§ **Extract to read**:

In an action, inter alia, to recover damages for breach of written and implied warranties pursuant to the Magnuson-Moss Warranty Federal Trade Commission Improvement Act, the defendant DaimlerChrysler Corporation appeals from so much of an order of the Supreme Court, Suffolk County (Doyle, J.), entered May 19, 2000, as denied those branches of its motion which were to dismiss the first, second, third, and fourth causes of action in the complaint insofar as asserted against it pursuant to CPLR 3211 (a)(1), (5) and (7).
ORDERED that the order is reversed insofar as appealed from, on the law, with costs, those branches of the motion which were to dismiss the first, second, third, and fourth causes of action are granted, and those causes of action insofar as asserted against the appellant are dismissed.
Pursuant to a written lease dated February 6, 1997, the plaintiff leased a new 1997 Jeep Grand Cherokee from the defendant Storms Motors, Inc. (hereinafter Storms), for a term of 36 months. The vehicle was manufactured by the defendant DaimlerChrysler Corporation (hereinafter DaimlerChrysler). DaimlerChrysler provided a limited written warranty for the Jeep which covered the cost of all parts and labor necessary to repair any defects in material, workmanship, or factory preparation for a period of 36 months or for 36,000 miles, whichever occurred first.

§ **Brief 1**: List each kind of defect that the limited written warranty covers, according to the court decision.
§ **Brief 2**: According to the court decision, for how long did the plaintiff lease the Jeep Grand Cherokee?

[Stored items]
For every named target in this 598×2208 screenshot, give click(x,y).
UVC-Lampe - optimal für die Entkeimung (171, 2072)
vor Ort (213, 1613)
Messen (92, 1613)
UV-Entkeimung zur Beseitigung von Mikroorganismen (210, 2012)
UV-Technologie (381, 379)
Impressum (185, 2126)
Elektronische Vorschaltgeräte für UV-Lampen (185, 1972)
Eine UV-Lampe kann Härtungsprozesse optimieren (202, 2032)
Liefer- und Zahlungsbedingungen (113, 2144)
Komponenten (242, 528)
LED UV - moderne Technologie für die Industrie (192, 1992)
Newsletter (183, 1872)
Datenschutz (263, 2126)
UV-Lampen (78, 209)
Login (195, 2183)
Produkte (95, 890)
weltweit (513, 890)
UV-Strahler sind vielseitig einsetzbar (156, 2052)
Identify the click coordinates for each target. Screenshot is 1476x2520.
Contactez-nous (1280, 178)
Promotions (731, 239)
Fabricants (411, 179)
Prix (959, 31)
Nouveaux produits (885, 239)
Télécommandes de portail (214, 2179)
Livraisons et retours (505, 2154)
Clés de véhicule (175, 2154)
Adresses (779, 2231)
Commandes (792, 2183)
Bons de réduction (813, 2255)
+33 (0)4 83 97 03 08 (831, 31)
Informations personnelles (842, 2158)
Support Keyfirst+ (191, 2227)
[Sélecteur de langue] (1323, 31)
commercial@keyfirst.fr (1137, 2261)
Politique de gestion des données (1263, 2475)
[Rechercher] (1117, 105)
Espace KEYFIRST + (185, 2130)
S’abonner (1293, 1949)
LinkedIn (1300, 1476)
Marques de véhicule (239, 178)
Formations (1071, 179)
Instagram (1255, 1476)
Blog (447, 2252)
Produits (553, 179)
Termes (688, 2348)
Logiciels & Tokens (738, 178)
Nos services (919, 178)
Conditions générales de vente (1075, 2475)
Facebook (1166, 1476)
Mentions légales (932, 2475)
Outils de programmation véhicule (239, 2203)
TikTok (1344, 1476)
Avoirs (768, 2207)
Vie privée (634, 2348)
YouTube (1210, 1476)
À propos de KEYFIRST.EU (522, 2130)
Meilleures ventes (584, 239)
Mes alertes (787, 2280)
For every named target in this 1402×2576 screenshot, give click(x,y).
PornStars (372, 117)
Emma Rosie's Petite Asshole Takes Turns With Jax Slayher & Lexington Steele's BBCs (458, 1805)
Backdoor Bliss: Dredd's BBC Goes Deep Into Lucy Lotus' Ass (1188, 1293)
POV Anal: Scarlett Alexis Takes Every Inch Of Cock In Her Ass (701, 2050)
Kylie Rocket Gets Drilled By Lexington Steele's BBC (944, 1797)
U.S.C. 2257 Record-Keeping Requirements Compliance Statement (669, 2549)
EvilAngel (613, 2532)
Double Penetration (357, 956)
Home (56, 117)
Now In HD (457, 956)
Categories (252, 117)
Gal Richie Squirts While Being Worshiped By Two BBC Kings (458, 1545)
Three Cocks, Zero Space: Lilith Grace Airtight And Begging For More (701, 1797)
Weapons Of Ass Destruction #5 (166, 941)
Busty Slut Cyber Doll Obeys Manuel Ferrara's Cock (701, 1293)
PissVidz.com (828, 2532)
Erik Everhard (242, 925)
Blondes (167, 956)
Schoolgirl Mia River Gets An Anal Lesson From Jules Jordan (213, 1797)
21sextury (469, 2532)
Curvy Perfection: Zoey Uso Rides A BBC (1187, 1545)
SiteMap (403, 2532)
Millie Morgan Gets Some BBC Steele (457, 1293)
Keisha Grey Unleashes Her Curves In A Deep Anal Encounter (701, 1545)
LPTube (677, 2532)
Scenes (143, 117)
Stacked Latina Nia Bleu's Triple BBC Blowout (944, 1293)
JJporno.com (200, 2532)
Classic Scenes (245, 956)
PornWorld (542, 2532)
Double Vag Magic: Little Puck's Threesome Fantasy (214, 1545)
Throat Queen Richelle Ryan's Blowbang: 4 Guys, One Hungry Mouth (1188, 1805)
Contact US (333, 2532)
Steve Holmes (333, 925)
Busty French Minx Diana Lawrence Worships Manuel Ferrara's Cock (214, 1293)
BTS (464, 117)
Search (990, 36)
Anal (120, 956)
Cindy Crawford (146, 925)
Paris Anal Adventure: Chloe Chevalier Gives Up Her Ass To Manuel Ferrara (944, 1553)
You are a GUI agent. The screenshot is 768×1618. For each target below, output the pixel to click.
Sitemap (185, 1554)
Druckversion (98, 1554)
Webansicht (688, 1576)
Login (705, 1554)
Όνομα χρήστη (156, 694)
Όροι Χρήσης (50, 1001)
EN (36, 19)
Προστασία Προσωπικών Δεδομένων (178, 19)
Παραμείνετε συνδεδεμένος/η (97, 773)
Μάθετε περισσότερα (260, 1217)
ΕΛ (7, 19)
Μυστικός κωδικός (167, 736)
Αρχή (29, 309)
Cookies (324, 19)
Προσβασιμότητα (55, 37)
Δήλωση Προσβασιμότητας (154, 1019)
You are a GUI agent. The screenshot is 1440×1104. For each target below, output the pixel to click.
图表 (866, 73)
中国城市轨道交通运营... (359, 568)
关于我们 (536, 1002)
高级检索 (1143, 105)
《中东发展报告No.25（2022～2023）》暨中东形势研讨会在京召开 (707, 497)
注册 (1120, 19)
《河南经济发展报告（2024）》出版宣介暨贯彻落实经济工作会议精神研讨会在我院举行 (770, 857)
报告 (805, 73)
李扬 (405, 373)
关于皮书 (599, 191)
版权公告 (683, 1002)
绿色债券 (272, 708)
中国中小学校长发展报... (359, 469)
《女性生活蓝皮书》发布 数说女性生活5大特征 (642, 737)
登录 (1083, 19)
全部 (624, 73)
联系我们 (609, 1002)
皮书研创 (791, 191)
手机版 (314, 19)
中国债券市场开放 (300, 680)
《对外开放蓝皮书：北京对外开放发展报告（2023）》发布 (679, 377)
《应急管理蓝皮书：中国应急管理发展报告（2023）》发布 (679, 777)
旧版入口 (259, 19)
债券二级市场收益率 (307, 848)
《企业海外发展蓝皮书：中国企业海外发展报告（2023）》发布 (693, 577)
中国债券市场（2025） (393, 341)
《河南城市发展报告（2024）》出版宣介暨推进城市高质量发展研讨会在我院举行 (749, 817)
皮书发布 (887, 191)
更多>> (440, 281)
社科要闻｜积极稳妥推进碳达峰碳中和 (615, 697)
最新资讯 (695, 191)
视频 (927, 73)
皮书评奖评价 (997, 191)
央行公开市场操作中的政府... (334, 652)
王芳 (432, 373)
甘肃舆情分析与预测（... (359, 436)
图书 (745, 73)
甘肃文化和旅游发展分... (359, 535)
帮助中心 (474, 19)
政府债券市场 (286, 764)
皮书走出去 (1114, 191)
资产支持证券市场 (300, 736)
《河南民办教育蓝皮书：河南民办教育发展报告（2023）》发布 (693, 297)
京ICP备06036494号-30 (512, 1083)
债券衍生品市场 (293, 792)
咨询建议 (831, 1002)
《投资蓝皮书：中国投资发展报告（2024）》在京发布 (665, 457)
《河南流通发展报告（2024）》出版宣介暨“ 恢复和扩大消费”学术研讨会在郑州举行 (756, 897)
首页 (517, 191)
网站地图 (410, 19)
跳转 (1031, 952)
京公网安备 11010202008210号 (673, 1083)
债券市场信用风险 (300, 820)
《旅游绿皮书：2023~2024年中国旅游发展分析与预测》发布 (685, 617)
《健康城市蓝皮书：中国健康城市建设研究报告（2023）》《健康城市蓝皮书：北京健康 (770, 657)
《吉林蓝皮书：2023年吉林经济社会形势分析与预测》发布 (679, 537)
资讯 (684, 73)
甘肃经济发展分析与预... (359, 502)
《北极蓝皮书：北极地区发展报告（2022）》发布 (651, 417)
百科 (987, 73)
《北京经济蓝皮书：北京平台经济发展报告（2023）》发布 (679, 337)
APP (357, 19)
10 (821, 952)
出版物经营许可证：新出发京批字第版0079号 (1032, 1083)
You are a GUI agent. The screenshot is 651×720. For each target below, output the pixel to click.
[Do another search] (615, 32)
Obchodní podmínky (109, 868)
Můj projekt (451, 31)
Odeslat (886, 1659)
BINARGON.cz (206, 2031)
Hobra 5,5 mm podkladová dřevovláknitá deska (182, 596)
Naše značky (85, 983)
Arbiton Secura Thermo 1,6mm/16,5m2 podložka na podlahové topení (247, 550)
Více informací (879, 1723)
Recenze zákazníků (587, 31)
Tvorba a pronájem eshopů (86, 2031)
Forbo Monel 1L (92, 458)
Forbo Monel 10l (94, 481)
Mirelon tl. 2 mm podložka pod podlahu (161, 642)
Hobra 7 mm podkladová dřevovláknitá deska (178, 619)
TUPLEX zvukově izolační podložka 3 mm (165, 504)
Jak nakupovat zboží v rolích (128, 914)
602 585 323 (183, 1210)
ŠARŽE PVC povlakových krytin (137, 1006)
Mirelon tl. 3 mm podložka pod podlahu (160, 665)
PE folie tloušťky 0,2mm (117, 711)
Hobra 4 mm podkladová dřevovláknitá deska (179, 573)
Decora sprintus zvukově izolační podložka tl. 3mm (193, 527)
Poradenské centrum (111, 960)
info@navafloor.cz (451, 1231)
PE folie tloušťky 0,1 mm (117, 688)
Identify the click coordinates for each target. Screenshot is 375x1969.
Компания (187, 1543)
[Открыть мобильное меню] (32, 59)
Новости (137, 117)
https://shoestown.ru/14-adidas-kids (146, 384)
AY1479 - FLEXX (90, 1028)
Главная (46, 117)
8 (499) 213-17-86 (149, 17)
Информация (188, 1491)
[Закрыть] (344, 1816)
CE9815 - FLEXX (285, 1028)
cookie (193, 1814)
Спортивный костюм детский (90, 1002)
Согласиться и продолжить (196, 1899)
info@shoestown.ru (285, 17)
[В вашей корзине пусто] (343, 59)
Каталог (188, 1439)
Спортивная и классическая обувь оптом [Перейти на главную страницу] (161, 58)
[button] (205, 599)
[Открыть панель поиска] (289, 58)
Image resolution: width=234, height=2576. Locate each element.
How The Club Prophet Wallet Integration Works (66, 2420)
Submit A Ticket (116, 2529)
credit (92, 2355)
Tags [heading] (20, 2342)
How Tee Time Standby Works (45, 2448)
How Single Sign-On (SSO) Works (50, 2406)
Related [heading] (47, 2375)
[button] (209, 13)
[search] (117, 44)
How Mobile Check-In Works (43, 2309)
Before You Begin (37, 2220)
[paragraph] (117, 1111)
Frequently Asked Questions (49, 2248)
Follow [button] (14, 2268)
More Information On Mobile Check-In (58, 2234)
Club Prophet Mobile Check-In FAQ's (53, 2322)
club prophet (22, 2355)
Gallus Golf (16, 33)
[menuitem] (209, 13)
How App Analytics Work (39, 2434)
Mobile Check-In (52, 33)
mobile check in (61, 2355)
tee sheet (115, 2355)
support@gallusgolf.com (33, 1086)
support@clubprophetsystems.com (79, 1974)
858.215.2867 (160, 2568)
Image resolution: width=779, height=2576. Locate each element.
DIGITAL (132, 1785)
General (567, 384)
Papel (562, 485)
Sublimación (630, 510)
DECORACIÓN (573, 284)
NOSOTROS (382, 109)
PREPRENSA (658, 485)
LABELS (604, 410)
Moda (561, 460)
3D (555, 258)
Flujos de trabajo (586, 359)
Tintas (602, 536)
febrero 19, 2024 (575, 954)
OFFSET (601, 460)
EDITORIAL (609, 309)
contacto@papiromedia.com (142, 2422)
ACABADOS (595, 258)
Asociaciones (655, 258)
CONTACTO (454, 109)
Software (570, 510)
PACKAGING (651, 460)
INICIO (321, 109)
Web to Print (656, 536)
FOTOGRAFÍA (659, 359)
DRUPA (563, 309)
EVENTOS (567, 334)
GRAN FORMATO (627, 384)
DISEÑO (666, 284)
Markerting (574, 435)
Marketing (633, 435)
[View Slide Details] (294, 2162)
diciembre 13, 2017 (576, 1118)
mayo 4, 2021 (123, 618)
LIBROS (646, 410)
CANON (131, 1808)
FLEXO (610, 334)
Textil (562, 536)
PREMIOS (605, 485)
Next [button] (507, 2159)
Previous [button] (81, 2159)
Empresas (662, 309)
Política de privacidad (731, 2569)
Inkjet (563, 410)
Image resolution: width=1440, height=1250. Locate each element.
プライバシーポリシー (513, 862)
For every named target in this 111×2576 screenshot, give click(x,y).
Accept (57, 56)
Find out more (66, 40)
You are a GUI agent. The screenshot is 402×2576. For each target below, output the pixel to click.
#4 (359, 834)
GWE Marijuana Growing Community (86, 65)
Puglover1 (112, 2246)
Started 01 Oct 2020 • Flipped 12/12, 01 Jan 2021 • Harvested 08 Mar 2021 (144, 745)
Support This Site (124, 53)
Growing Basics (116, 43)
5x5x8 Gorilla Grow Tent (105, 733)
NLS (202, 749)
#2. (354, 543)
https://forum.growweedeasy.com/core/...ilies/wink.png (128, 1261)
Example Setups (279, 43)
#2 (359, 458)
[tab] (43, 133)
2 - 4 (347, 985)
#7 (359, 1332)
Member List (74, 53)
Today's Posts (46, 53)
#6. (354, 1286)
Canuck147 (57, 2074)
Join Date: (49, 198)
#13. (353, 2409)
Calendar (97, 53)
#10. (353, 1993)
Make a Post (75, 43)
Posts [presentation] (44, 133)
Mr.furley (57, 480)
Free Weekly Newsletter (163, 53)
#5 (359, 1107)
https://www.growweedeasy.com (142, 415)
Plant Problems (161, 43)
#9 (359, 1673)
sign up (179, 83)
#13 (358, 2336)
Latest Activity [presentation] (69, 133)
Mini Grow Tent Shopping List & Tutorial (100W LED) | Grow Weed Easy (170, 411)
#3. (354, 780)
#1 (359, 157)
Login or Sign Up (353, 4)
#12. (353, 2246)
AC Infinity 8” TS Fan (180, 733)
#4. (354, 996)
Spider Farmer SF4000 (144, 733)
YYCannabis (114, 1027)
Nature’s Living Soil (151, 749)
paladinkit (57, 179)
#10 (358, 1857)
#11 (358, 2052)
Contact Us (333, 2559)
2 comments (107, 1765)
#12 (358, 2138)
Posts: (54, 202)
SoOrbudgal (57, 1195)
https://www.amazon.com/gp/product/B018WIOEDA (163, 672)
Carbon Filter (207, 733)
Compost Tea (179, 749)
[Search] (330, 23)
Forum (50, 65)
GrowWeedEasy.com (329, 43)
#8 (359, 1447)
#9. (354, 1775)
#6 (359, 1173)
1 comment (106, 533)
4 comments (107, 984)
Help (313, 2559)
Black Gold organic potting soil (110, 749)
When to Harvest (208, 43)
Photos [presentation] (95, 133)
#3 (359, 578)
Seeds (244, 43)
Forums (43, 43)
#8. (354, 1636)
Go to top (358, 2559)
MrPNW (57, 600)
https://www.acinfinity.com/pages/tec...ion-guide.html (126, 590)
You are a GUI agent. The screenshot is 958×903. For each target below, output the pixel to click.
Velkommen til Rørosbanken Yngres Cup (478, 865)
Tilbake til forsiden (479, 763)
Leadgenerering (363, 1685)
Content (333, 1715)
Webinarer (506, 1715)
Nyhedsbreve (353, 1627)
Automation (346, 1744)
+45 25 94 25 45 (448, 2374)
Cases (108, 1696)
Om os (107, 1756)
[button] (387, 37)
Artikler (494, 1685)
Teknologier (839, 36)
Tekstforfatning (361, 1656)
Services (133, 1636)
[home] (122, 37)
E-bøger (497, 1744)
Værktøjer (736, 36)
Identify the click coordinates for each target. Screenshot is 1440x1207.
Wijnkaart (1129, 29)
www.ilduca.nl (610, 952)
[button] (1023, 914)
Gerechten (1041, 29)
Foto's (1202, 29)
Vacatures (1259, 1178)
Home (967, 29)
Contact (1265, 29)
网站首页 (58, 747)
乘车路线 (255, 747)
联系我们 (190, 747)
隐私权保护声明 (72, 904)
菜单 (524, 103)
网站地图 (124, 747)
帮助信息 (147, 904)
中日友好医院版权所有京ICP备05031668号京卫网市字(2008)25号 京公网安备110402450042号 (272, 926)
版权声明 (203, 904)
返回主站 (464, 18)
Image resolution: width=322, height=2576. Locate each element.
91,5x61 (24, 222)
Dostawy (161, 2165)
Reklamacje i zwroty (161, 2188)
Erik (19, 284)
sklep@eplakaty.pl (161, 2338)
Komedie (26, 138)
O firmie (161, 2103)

§ **Written response 1**: Material, workmanship, factory preparation

§ **Written response 2**: 36 months